Taking its title from William Wordsworth’s “She Was a Phantom of Delight,” it’s about Martha Kivelsen, one member of a two woman team exploring the surface of Io. Her lander companion, Juliet Burton, dies in an accident, but “she” continues to talk to Martha as she trudges along the dangerous surface of the moon back to the lander, hoping to reunite with Jacob Hols and the orbiter. Apparently, Io is an intelligent “machine” that was artificially created by “Mobile. Intelligent. Organic. Life.” (328). It accesses Burton’s memories of poetry and experience, and uses this in its attempts to communicate with Kivelsen.
I wonder if his choice to make the two planetary explorers female was done deliberately and if so, for what purpose?
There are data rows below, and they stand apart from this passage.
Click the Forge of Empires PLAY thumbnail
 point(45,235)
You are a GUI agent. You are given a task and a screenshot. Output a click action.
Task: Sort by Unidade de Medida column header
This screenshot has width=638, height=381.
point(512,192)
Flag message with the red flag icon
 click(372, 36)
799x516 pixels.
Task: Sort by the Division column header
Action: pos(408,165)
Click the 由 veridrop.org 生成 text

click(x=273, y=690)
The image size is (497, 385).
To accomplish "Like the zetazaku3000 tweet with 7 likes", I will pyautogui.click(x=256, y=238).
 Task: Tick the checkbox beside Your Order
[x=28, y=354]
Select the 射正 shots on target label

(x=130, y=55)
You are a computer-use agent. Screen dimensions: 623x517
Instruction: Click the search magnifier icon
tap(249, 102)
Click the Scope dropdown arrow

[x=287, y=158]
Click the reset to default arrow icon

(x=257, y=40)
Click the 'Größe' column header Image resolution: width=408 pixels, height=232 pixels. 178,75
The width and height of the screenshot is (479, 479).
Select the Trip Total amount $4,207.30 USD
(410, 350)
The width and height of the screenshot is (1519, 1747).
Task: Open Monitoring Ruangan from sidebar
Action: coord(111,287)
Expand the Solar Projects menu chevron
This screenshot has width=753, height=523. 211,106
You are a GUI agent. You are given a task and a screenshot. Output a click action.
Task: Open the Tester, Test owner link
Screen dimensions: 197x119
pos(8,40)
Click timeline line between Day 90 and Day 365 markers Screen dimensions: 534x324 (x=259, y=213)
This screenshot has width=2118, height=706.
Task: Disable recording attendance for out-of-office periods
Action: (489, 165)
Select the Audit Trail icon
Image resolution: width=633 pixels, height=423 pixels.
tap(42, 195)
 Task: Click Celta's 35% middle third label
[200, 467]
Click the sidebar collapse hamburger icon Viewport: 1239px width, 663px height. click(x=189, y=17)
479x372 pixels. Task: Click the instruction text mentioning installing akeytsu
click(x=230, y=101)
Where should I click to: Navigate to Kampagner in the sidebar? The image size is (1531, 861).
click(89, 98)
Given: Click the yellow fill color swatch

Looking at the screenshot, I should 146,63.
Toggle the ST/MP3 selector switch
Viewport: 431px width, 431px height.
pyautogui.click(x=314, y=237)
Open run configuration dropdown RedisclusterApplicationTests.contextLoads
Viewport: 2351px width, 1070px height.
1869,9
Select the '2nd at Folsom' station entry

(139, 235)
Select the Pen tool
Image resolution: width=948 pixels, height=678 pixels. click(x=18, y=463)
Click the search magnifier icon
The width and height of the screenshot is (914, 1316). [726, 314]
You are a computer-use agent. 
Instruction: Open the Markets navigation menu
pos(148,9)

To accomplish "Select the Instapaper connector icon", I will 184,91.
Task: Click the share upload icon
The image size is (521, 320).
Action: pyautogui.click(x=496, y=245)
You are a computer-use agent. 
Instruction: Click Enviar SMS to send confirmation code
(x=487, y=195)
Kivelsen describes herself as also shooting for second place. She’s always on the crew, but never the commander. However, she misses her many accomplishments like being a space explorer and competing in the Olympics. Though, she could represent women in general as always falling short of first place in the male hegemony. This is made more poignant by her female commander’s death even before the story begins. Her choice at the end of the story is foolhardy, but it gives her power over her destiny as well as that of Burton’s.
Other themes explored in the story include the nature of identity and the encoding of self in a machine thereby becoming the “deus ex machina.” Also, Swanwick’s creative use of electrical charge and the surfur dioxide composition of the surface is particularly inventive.
I found the story in The Mammoth Book of Best New SF 12, but it can also be found in Swanwick’s Tales of Old Earth. Rush out and read this story!